**QUOTED TEXT**
As someone whose work experience over the past year and a half has been vastly focused on relational databases, especially PostgreSQL, and then S3 for object storage, NoSQL databases have made me shudder in the past. I've felt that often times the "flexibility" they offer in not enforcing a schema often leads to inflexibility down the line when software requirements inevitably change. However, for this application, I only need a key and value store, where I can fetch the last year of commit data simply. This use case has a clearly defined and simple scope, which makes it perfect for a store like this. I was easily able to get a table set up to store date and number of commits, and easily set up query logic to insert, update, and retrieve the commits per day, for practically free across time due to the limited use and pay-as-you-go nature of this serverless solution.

Boto3 AWS SDK

This library was critical for interacting with our database, and used both in scraping and querying steps. This allows us to easily query, insert into, and update our database, from our lambdas.

**SUPPLIED DATA**
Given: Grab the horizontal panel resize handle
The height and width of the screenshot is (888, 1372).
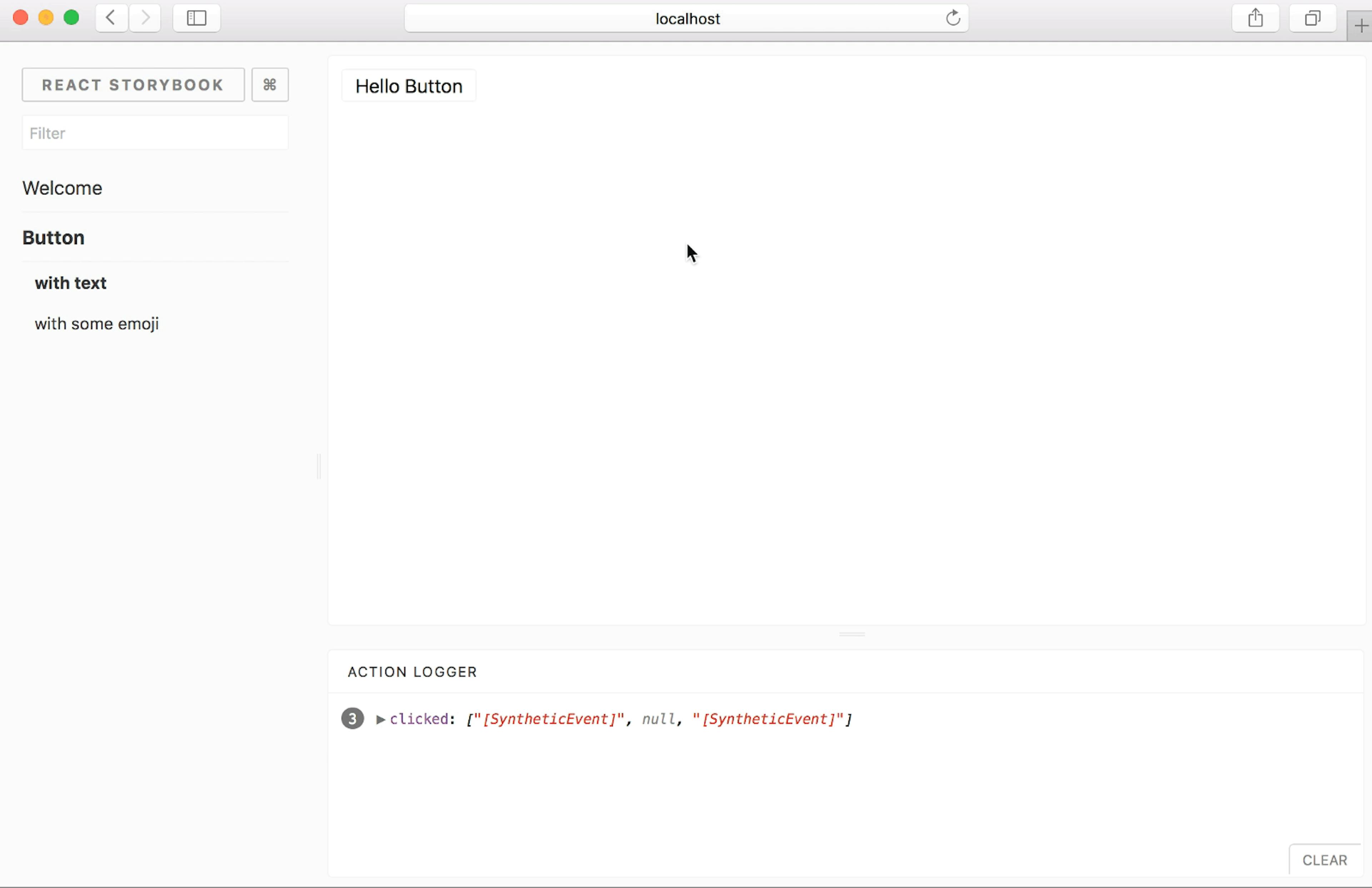Looking at the screenshot, I should (x=852, y=634).
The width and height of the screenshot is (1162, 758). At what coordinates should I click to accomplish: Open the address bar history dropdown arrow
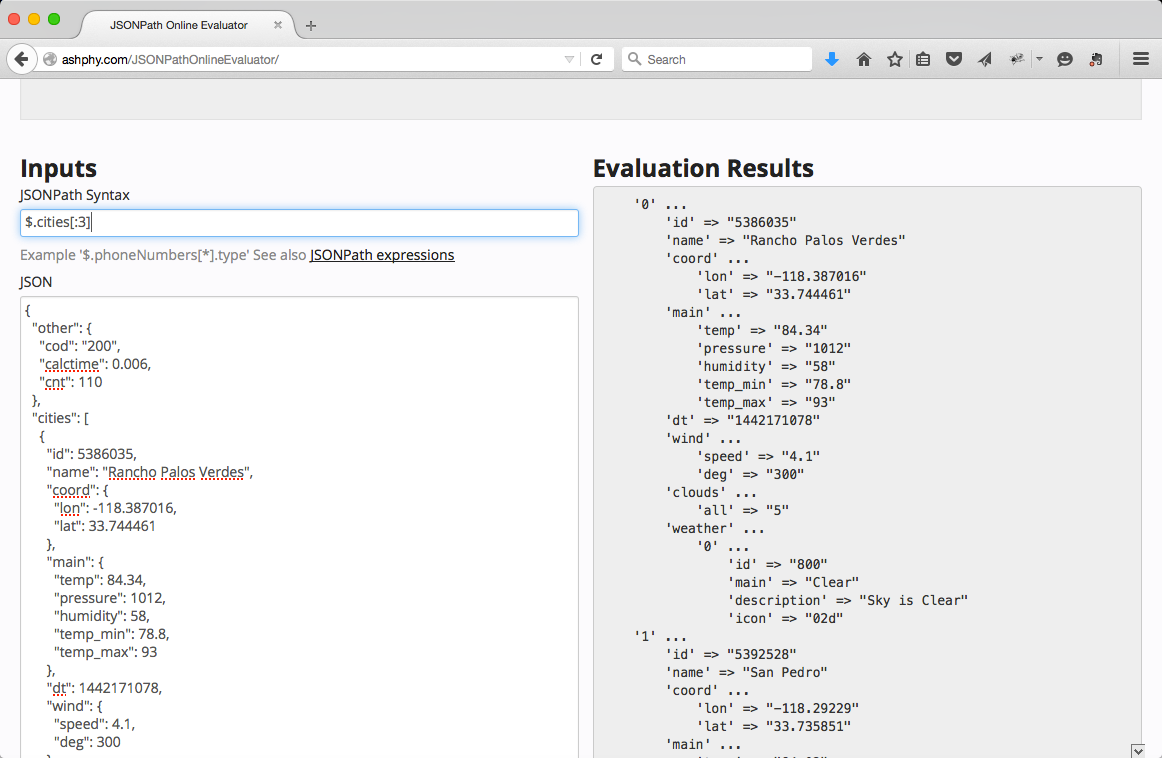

**WRITTEN TASKS**
1. In the write-up about storing commit data above, translate this sentence into Spanish: "This use case has a clearly defined and simple scope, which makes it perfect for a store like this."
2. Carry on the write-up about storing commit data from the point where it stops.

**ANSWERS FOR THE TASKS**
1. Este caso de uso tiene un alcance claramente definido y sencillo, lo que lo hace perfecto para un almacén como este.

2.
Part 3: Querying

The goal here is to make a simple API for use in our frontend to fetch the last year of commit data in a usable format for our commit graph. For this, I used

Our Tools

Lambda

This was used alongside an HTTPS endpoint configured for our application to query. This would simply take a request and fetch the date as well as the date a year before the request, and pull the most recent commit numbers associated with the dates, and return them back to the user. This allowed a simple interface to access the system from our static site.

(Less Interesting) Part 4: View

Now I have all of my data to fetch, I just need to be able to access it. For this, I found a heat map component that could be installed via Node, looked into what it needed, then used a fetch call on the load of the page via a React hook to access the data from my API. Then, I passed that data in, and formatted it similarly to the rest of the site.

The End :)